RECORDS SUPPLIED
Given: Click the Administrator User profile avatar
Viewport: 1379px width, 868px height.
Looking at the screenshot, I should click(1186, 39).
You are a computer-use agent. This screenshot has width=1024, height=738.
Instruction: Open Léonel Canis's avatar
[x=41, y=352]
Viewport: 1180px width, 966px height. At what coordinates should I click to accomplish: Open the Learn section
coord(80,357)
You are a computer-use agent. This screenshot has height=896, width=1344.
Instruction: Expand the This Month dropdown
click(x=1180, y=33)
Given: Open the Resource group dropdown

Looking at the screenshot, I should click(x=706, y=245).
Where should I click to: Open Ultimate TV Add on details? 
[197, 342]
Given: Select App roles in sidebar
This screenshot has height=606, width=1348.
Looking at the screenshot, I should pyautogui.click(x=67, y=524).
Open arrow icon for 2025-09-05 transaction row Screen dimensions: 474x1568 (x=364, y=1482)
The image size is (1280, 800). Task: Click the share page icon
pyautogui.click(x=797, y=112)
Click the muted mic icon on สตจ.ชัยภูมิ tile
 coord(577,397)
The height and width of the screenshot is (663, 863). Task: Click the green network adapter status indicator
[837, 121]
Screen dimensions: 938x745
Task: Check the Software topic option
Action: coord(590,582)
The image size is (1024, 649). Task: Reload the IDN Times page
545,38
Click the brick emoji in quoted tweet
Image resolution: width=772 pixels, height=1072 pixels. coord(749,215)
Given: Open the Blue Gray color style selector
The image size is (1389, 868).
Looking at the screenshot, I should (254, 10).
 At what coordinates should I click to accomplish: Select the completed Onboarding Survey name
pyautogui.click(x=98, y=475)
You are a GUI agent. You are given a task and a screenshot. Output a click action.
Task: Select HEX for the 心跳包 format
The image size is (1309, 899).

ACTIVITY
From the records above, copy out the line with "The height and", the line with "Given: Open the Blue", and every line between them, word for word.

REPLY
The height and width of the screenshot is (663, 863). Task: Click the green network adapter status indicator
[837, 121]
Screen dimensions: 938x745
Task: Check the Software topic option
Action: coord(590,582)
The image size is (1024, 649). Task: Reload the IDN Times page
545,38
Click the brick emoji in quoted tweet
Image resolution: width=772 pixels, height=1072 pixels. coord(749,215)
Given: Open the Blue Gray color style selector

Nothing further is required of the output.